Reaction to Rovo Dev in trade press and developer communities was mostly positive once the GA release landed, with the SWE-bench Full result giving Atlassian an unexpected technical credibility boost. SiliconANGLE described the October 2025 launch as a "major upgrade" that placed Atlassian in the same conversation as Anthropic and OpenAI on agentic coding, while Constellation Research read the rollout primarily as a pricing and packaging story, noting that bundling Rovo Dev Free into Jira Standard and Premium would put the agent in front of a very large existing customer base with no procurement friction.[10][23]

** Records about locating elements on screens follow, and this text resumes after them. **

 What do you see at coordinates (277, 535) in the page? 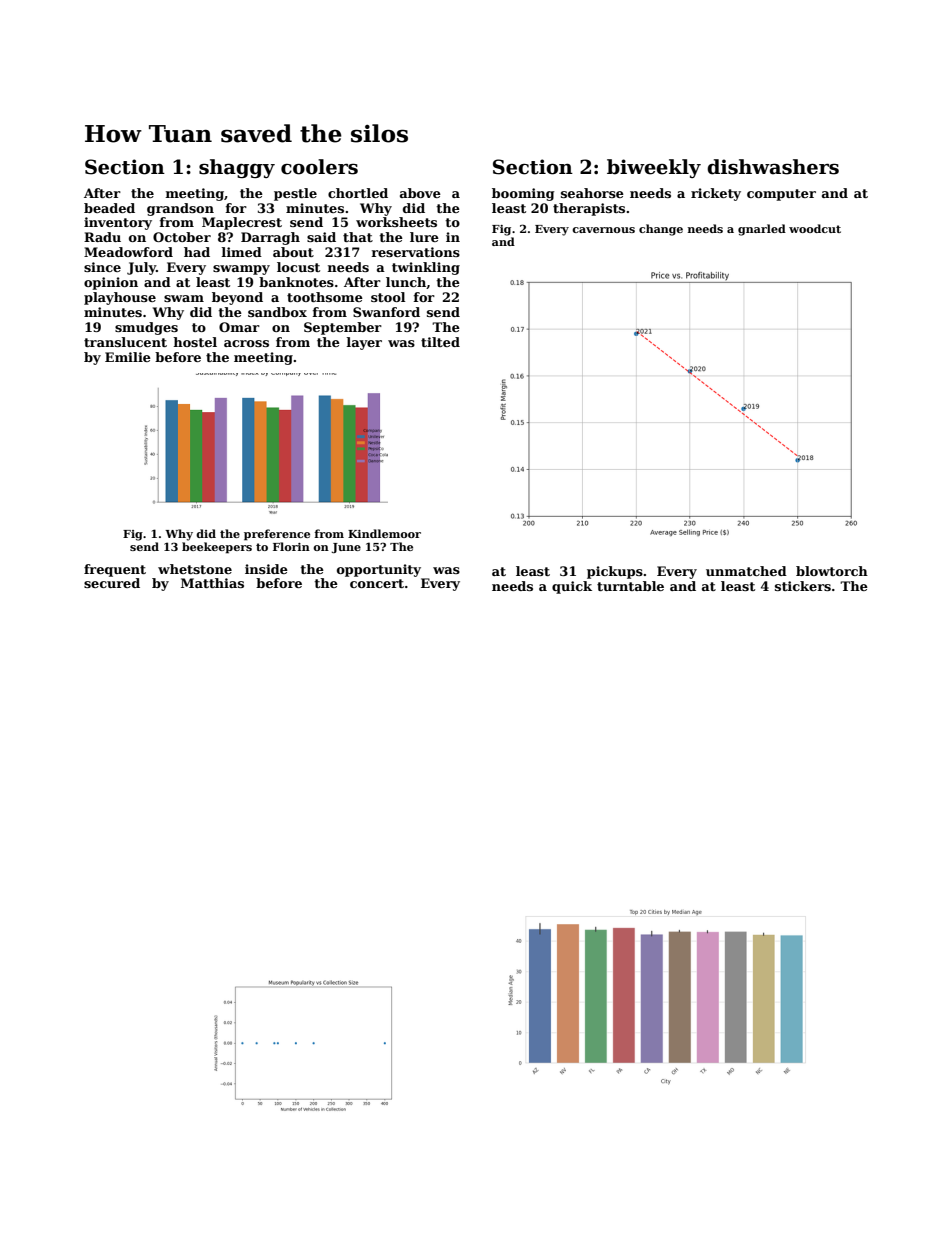
I see `preference` at bounding box center [277, 535].
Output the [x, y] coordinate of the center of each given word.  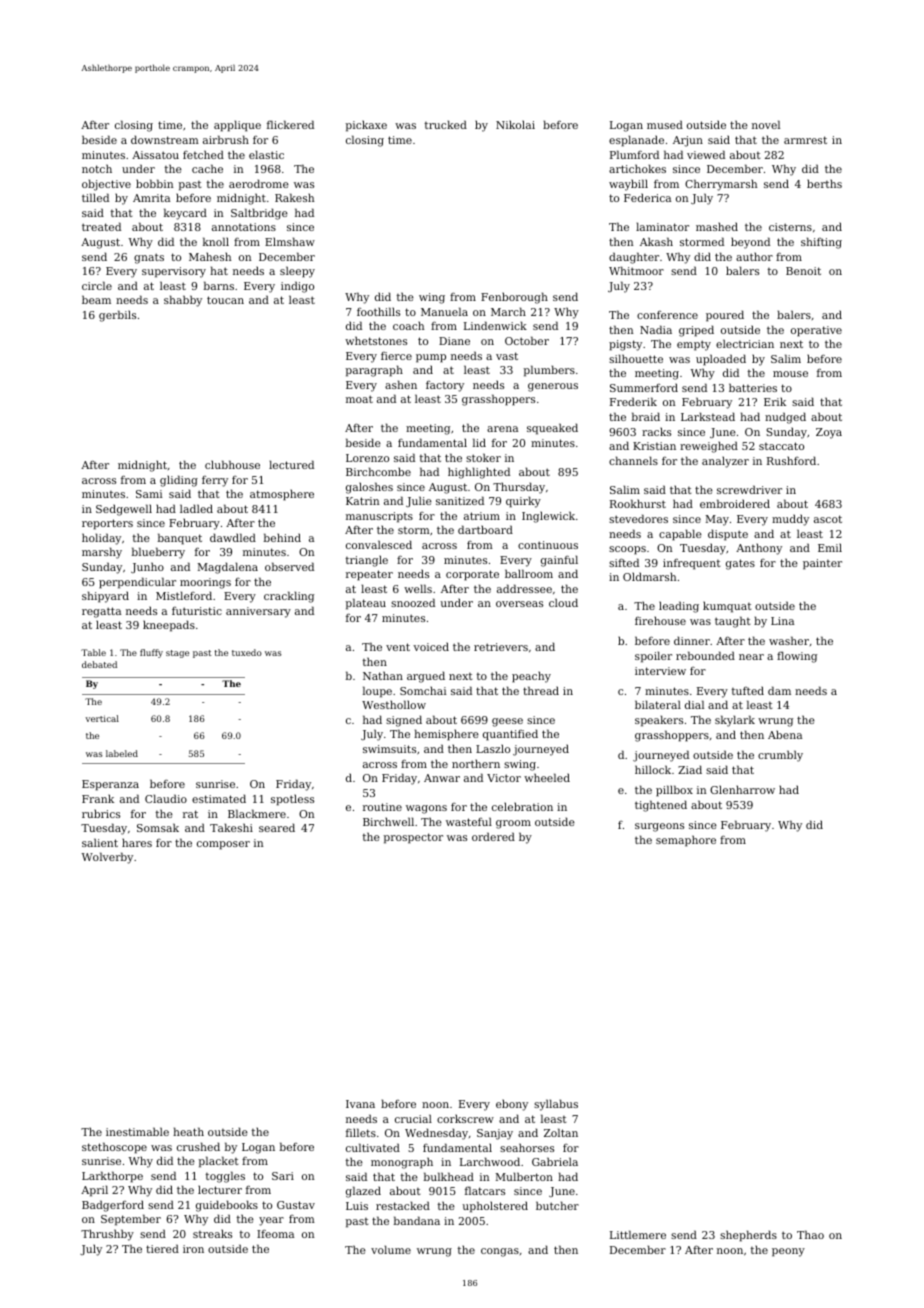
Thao [810, 1234]
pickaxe [366, 126]
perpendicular [137, 583]
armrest [805, 140]
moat [359, 399]
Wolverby [107, 858]
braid [646, 416]
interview [660, 671]
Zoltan [561, 1132]
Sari [283, 1176]
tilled [95, 197]
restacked [403, 1205]
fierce [396, 356]
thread [541, 690]
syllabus [556, 1105]
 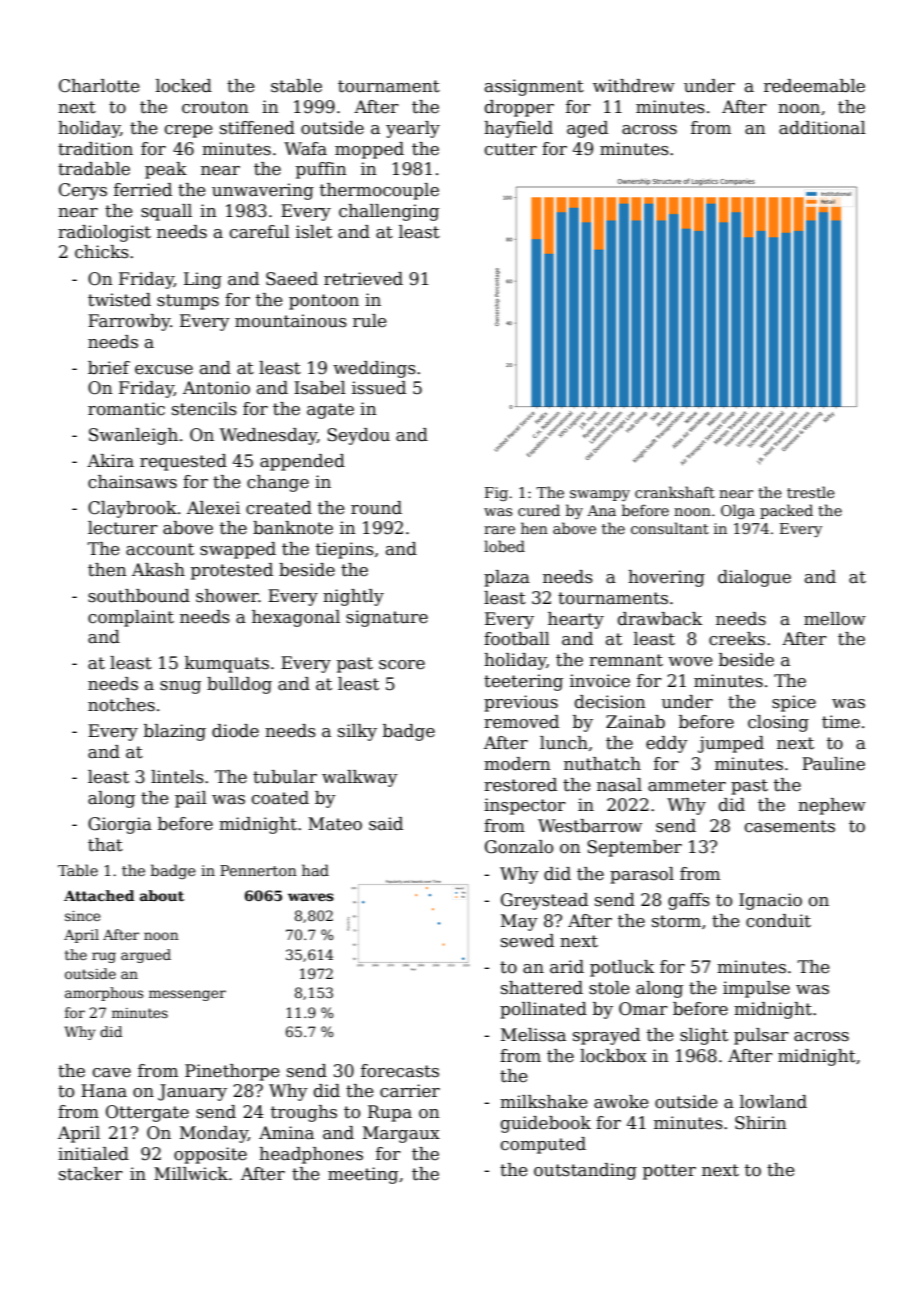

Within the Atlassian developer community, the most frequent feedback in the open beta period focused on two themes. The first was IDE coverage. Many JetBrains users requested an official plugin to match the VS Code experience, and Atlassian's response (an indefinite "we plan to expand") was widely viewed as a gap.[13] The second was the credit pricing model. The $0.01 per credit overage scheme drew comparisons to API metering, with some users arguing that flat-rate pricing comparable to ChatGPT Plus or Claude Pro would be friendlier to teams that already pay for Jira and Bitbucket seats.[24]
The Code Reviewer surface received the most consistent praise. Internal Atlassian data showing a 30.8% PR cycle time improvement is one data point, but third-party coverage frequently called the review experience the strongest part of the product, partly because it does its work asynchronously without needing developers to change their workflow.[16][22] The CLI's standalone use case (running Rovo Dev outside any Atlassian Cloud subscription) found a small but enthusiastic audience among developers who wanted Claude Opus or GPT-5 access bundled into a single $20 per month seat rather than juggling separate Anthropic and OpenAI bills.[19]
On the skeptical side, several reviewers questioned how durable Atlassian's competitive position would be once Anthropic and OpenAI shipped their own Bitbucket-style integrations through MCP. The argument is that Rovo Dev's deepest moat is access to the Teamwork Graph; if Claude Code or Codex CLI can pull the same Jira and Confluence context through an Atlassian MCP server (Atlassian shipped a Remote MCP Server in 2025), the differentiation narrows to user interface and pricing.[25] Atlassian's counter-argument is that Rovo Dev does more than retrieval; the Code Planner, Pipeline Troubleshooter, and Deployment Summarizer agents are not just context-aware chat but pre-built workflows, and those workflows live inside the same surfaces developers already use.[15]